Indústria como agente sustentável
Fábio Dias, líder de pecuária sustentável da JBS, destacou o papel da indústria no fomento das boas práticas. A empresa compra de 30 mil fazendas e mantém programas de assistência técnica, empreendedorismo e gestão. “O desafio é encontrar o exemplo a ser replicado. Não somos donos da verdade, mas podemos promover os melhores casos — como o da Roncador. Fazer com que sejam vistos, replicados, conhecidos.”
Ele apontou ainda que boas práticas são vantajosas do ponto de vista econômico. “Ser sustentável é ser eficiente. Sai mais barato, mantém a empresa no mercado e garante a produção para as próximas gerações. O resultado está do lado do custo, não apenas da receita.”
Longo caminho para o carbono
Sobre o mercado de carbono, Dias foi direto: “A transformação do carbono em uma commodity, como a soja, ainda tem um longo caminho. Mas o conceito de balanço neutro ou negativo já começa a influenciar a gestão das propriedades. Quando houver um mercado mais estável, poderá ser uma nova forma de financiamento.”

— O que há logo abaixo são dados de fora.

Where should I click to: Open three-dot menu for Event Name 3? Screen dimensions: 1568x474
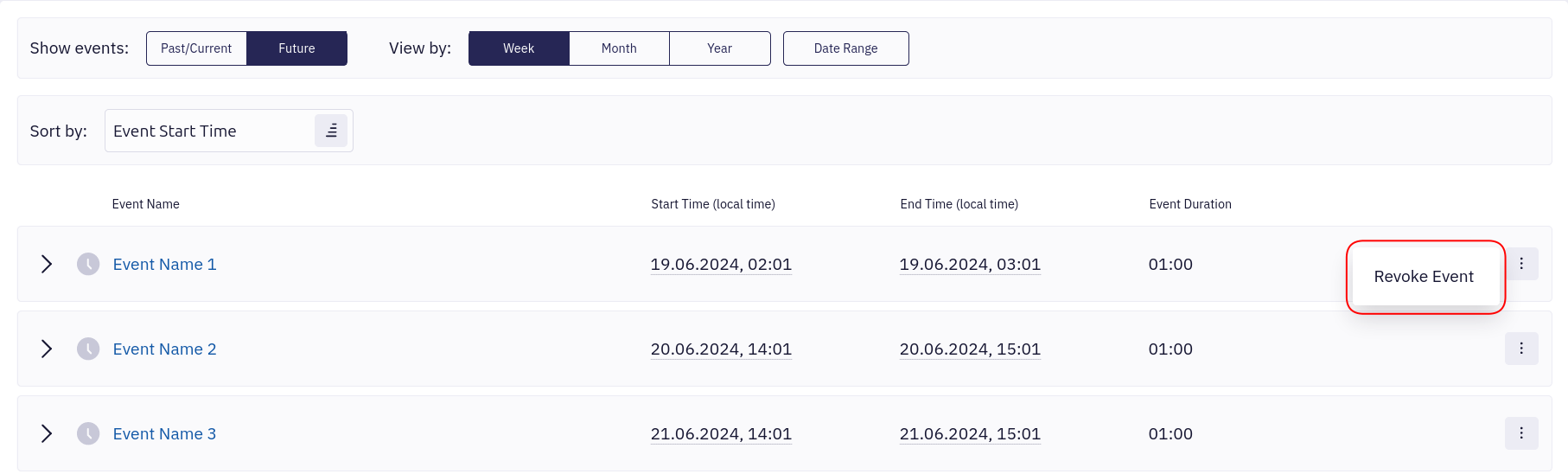pos(1521,433)
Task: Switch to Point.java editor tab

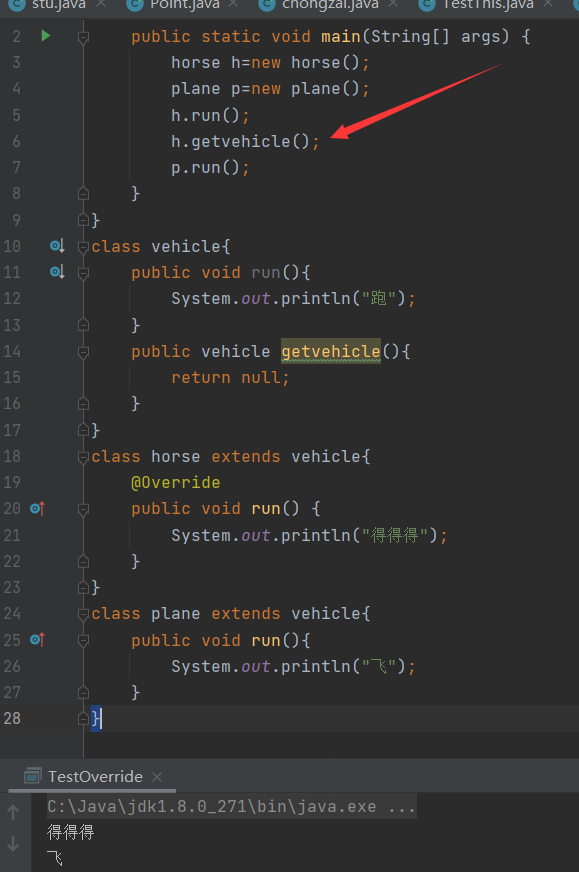Action: coord(185,5)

Ao fim do painel, os participantes foram unânimes em defender que a COP30 precisa apresentar esse lado do Brasil: o que já está sendo feito com base em ciência, medição e compromisso real. “Crises climáticas serão cada vez mais frequentes. E em anos de crise, quem tem resiliência mostra resultados muito melhores”, disse Cerri.
Para Gisela, a mensagem é clara: “Precisamos promover segurança alimentar com preservação. O mundo está acabando — e está mais perto do que parece. Temos que mostrar o profissionalismo do nosso campo, controlar o desmatamento e os incêndios.”
Dias concluiu com uma visão estratégica: “Temos um modelo tropical de produção muito eficiente, mas ainda pouco conhecido. Nosso crescimento como grande player no agro não veio da devastação, e sim da eficiência. A COP é uma oportunidade de mostrar isso.”